### Data shown
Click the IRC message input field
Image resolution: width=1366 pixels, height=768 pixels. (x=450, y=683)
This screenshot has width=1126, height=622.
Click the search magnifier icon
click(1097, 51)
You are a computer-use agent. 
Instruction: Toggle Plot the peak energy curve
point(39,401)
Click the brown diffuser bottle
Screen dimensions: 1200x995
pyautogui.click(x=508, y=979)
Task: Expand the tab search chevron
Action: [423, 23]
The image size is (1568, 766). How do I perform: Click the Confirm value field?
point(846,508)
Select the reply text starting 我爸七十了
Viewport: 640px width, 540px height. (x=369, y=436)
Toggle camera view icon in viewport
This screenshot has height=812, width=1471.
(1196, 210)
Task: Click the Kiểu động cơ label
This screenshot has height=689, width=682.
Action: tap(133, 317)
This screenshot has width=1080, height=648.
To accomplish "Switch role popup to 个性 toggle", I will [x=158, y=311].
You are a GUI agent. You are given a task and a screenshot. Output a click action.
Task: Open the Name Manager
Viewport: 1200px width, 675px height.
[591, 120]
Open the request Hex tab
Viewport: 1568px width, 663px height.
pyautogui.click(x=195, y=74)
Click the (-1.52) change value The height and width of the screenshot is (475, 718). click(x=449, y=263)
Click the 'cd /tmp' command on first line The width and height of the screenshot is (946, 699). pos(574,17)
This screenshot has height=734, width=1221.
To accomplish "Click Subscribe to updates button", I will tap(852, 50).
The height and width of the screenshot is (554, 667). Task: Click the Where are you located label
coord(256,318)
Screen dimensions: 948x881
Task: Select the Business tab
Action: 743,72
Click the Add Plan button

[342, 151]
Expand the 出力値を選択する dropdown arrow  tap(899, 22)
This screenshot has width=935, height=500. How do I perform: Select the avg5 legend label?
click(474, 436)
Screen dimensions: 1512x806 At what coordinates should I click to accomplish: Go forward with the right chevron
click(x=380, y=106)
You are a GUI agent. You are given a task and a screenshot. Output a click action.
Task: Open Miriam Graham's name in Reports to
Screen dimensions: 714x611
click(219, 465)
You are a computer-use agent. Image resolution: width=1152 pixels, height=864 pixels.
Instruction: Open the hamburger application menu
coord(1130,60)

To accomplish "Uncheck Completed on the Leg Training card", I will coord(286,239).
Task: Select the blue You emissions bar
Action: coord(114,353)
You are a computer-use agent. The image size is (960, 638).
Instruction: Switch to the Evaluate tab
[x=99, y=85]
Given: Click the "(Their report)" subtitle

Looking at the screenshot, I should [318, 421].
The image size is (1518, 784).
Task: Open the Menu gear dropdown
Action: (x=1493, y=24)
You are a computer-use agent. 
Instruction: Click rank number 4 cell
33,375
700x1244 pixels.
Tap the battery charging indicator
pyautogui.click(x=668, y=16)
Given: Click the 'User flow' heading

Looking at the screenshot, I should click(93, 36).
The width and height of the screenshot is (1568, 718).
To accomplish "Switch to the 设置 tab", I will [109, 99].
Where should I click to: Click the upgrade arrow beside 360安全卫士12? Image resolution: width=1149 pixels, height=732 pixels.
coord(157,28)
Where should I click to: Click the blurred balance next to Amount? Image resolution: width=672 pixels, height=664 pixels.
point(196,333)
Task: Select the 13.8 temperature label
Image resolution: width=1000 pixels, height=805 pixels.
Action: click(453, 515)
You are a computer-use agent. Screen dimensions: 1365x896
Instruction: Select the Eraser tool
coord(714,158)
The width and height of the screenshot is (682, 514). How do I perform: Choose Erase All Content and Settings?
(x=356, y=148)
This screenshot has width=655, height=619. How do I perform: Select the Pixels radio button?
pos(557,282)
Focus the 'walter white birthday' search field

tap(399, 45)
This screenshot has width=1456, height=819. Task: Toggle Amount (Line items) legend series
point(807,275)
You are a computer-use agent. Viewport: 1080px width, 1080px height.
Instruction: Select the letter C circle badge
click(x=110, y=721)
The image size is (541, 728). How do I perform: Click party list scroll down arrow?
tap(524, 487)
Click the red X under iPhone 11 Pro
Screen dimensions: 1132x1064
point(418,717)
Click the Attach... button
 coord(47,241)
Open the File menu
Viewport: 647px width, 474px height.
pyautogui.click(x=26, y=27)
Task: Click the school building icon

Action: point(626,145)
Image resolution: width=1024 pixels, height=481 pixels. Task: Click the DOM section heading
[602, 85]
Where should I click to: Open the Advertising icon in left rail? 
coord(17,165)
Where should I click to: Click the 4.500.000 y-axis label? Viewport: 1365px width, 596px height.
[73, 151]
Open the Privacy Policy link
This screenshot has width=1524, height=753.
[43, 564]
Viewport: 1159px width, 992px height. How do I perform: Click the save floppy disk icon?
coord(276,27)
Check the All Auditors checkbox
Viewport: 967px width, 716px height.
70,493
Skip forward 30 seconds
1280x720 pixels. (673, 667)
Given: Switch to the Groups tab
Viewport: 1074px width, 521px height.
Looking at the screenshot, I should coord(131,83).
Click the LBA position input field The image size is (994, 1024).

### Goal of the exercise
All of the data above must be retyped exactly.

### Response
Click the IRC message input field
Image resolution: width=1366 pixels, height=768 pixels. (x=450, y=683)
This screenshot has width=1126, height=622.
Click the search magnifier icon
click(1097, 51)
You are a computer-use agent. 
Instruction: Toggle Plot the peak energy curve
point(39,401)
Click the brown diffuser bottle
Screen dimensions: 1200x995
pyautogui.click(x=508, y=979)
Task: Expand the tab search chevron
Action: [423, 23]
The image size is (1568, 766). How do I perform: Click the Confirm value field?
point(846,508)
Select the reply text starting 我爸七十了
Viewport: 640px width, 540px height. (x=369, y=436)
Toggle camera view icon in viewport
This screenshot has height=812, width=1471.
(1196, 210)
Task: Click the Kiểu động cơ label
This screenshot has height=689, width=682.
Action: tap(133, 317)
This screenshot has width=1080, height=648.
To accomplish "Switch role popup to 个性 toggle", I will [x=158, y=311].
You are a GUI agent. You are given a task and a screenshot. Output a click action.
Task: Open the Name Manager
Viewport: 1200px width, 675px height.
[591, 120]
Open the request Hex tab
Viewport: 1568px width, 663px height.
pyautogui.click(x=195, y=74)
Click the (-1.52) change value The height and width of the screenshot is (475, 718). click(x=449, y=263)
Click the 'cd /tmp' command on first line The width and height of the screenshot is (946, 699). pos(574,17)
This screenshot has height=734, width=1221.
To accomplish "Click Subscribe to updates button", I will tap(852, 50).
The height and width of the screenshot is (554, 667). Task: Click the Where are you located label
coord(256,318)
Screen dimensions: 948x881
Task: Select the Business tab
Action: 743,72
Click the Add Plan button

[342, 151]
Expand the 出力値を選択する dropdown arrow  tap(899, 22)
This screenshot has width=935, height=500. How do I perform: Select the avg5 legend label?
click(474, 436)
Screen dimensions: 1512x806 At what coordinates should I click to accomplish: Go forward with the right chevron
click(x=380, y=106)
You are a GUI agent. You are given a task and a screenshot. Output a click action.
Task: Open Miriam Graham's name in Reports to
Screen dimensions: 714x611
click(219, 465)
You are a computer-use agent. Image resolution: width=1152 pixels, height=864 pixels.
Instruction: Open the hamburger application menu
coord(1130,60)

To accomplish "Uncheck Completed on the Leg Training card", I will coord(286,239).
Task: Select the blue You emissions bar
Action: coord(114,353)
You are a computer-use agent. The image size is (960, 638).
Instruction: Switch to the Evaluate tab
[x=99, y=85]
Given: Click the "(Their report)" subtitle

Looking at the screenshot, I should [318, 421].
The image size is (1518, 784).
Task: Open the Menu gear dropdown
Action: (x=1493, y=24)
You are a computer-use agent. 
Instruction: Click rank number 4 cell
33,375
700x1244 pixels.
Tap the battery charging indicator
pyautogui.click(x=668, y=16)
Given: Click the 'User flow' heading

Looking at the screenshot, I should click(93, 36).
The width and height of the screenshot is (1568, 718).
To accomplish "Switch to the 设置 tab", I will [109, 99].
Where should I click to: Click the upgrade arrow beside 360安全卫士12? Image resolution: width=1149 pixels, height=732 pixels.
coord(157,28)
Where should I click to: Click the blurred balance next to Amount? Image resolution: width=672 pixels, height=664 pixels.
point(196,333)
Task: Select the 13.8 temperature label
Image resolution: width=1000 pixels, height=805 pixels.
Action: click(453, 515)
You are a computer-use agent. Screen dimensions: 1365x896
Instruction: Select the Eraser tool
coord(714,158)
The width and height of the screenshot is (682, 514). How do I perform: Choose Erase All Content and Settings?
(x=356, y=148)
This screenshot has width=655, height=619. How do I perform: Select the Pixels radio button?
pos(557,282)
Focus the 'walter white birthday' search field

tap(399, 45)
This screenshot has width=1456, height=819. Task: Toggle Amount (Line items) legend series
point(807,275)
You are a computer-use agent. Viewport: 1080px width, 1080px height.
Instruction: Select the letter C circle badge
click(x=110, y=721)
The image size is (541, 728). How do I perform: Click party list scroll down arrow?
tap(524, 487)
Click the red X under iPhone 11 Pro
Screen dimensions: 1132x1064
point(418,717)
Click the Attach... button
 coord(47,241)
Open the File menu
Viewport: 647px width, 474px height.
pyautogui.click(x=26, y=27)
Task: Click the school building icon

Action: point(626,145)
Image resolution: width=1024 pixels, height=481 pixels. Task: Click the DOM section heading
[602, 85]
Where should I click to: Open the Advertising icon in left rail? 
coord(17,165)
Where should I click to: Click the 4.500.000 y-axis label? Viewport: 1365px width, 596px height.
[73, 151]
Open the Privacy Policy link
This screenshot has width=1524, height=753.
[43, 564]
Viewport: 1159px width, 992px height. How do I perform: Click the save floppy disk icon?
coord(276,27)
Check the All Auditors checkbox
Viewport: 967px width, 716px height.
70,493
Skip forward 30 seconds
1280x720 pixels. (673, 667)
Given: Switch to the Groups tab
Viewport: 1074px width, 521px height.
Looking at the screenshot, I should coord(131,83).
Click the LBA position input field The image size is (994, 1024).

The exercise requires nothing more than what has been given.